Médecine libérale en démocratie

Déclarer l’effet indésirable d’un médicament au centre de pharmacovigilance est certainement une manœuvre sournoise contre l’industrie pharmaceutique. De la même façon qu’accuser un membre du clan Le Pen de propos racistes, d’emplois fictifs ou de détournement d’argent ne peut relever que de basses manœuvres politiques. Demander le déremboursement d’un médicament inutile est de la pharmacophobie, exactement comme expulser un musulman qui n’a pas payé son loyer est de l’islamophobie. Oser dire qu’un médicament est dangereux est du radicalisme anti big-pharma, exactement comme condamner Israël pour ses frappes sur le Liban est de l’antisémitisme.

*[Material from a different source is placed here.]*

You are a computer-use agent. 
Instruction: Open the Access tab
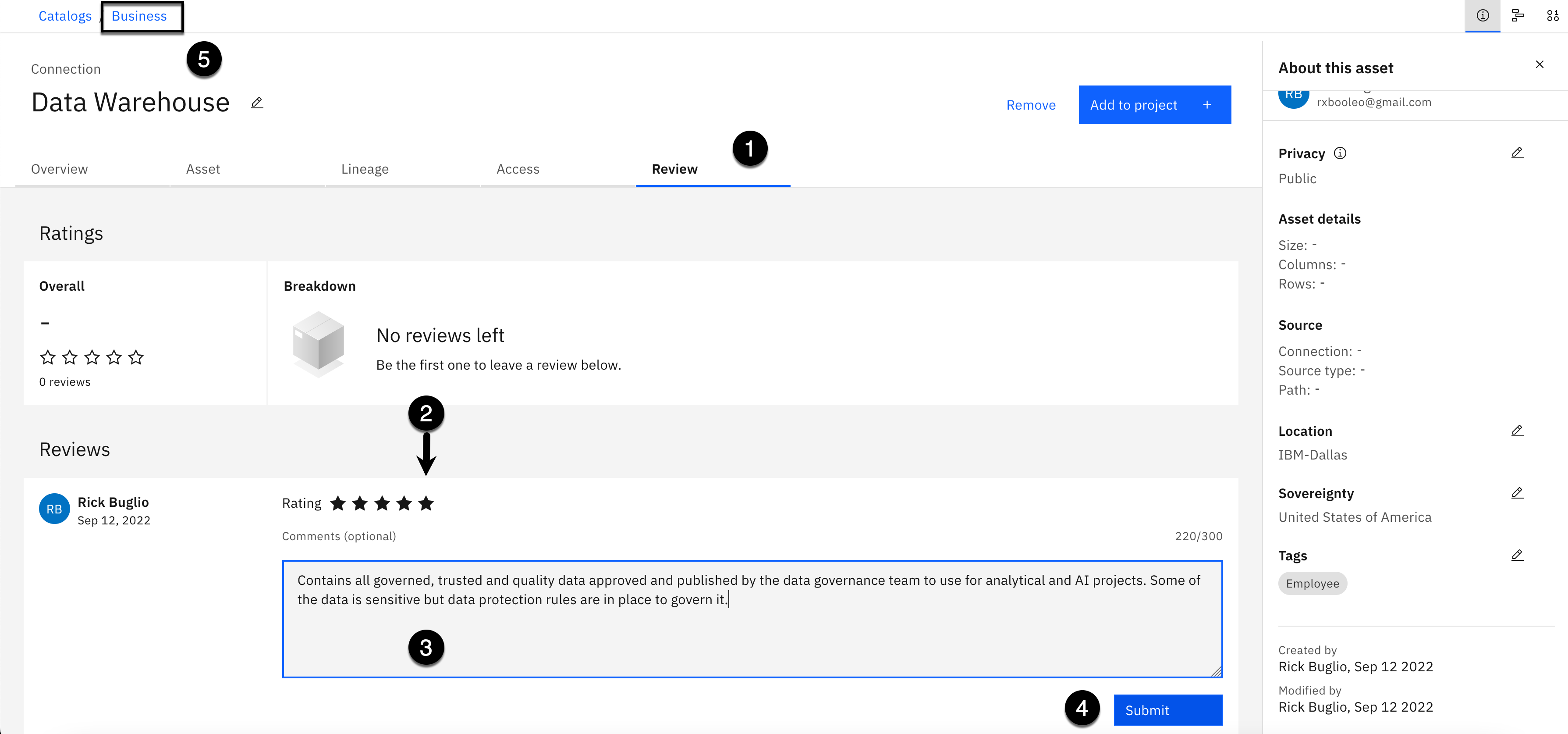518,169
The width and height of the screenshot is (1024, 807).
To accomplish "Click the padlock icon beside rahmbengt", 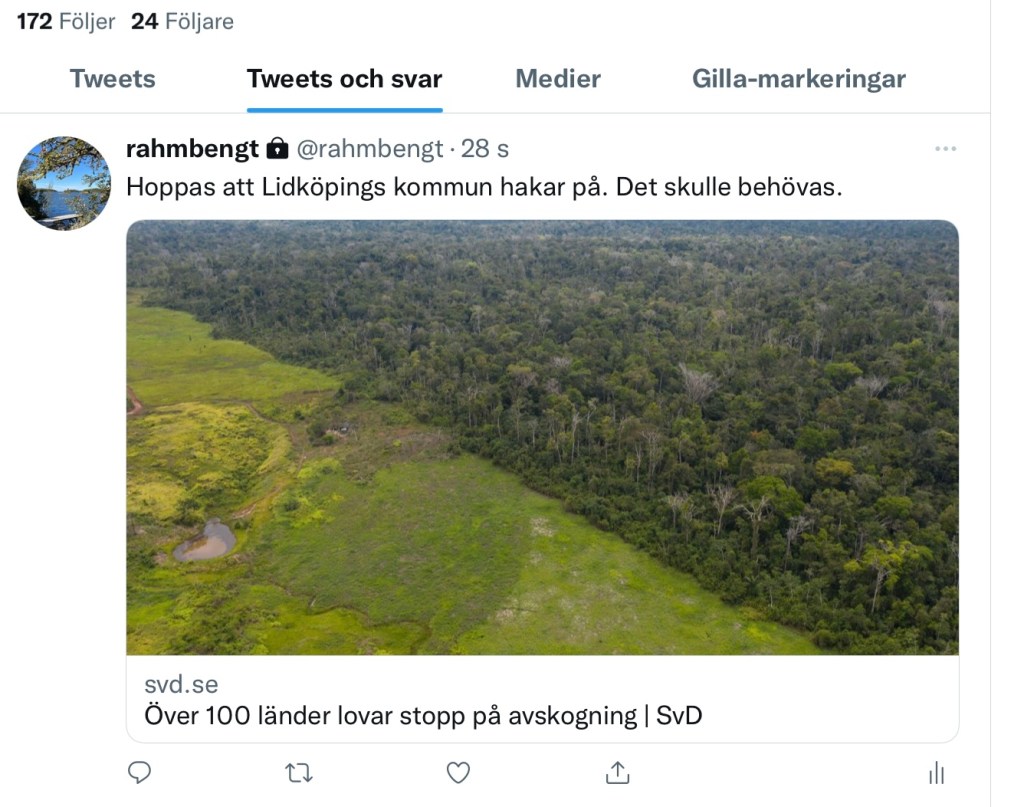I will pos(277,149).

Refuser du cannabis à une femme pour traiter les nausées du premier trimestre de grossesse est tyrannique et lui conseiller vivement l’allaitement maternel est machiste. Dire à une femme de se dévêtir pour un examen clinique est un conformisme clinique désuet et lui proposer un frottis vaginal est assimilable à du harcèlement sexuel. Demander à une femme d’enlever son voile relève d’un laïcité obtuse, comme lui dire que son CV ne convient pas au poste recherché relève du sexisme.

S’intéresser à la dermatologie sur peau noire est aussi raciste que mettre en garde à vue un dealer noir. Se passionner pour la génétique des populations est du fascisme. S’en désintéresser est un mépris pour les minorités.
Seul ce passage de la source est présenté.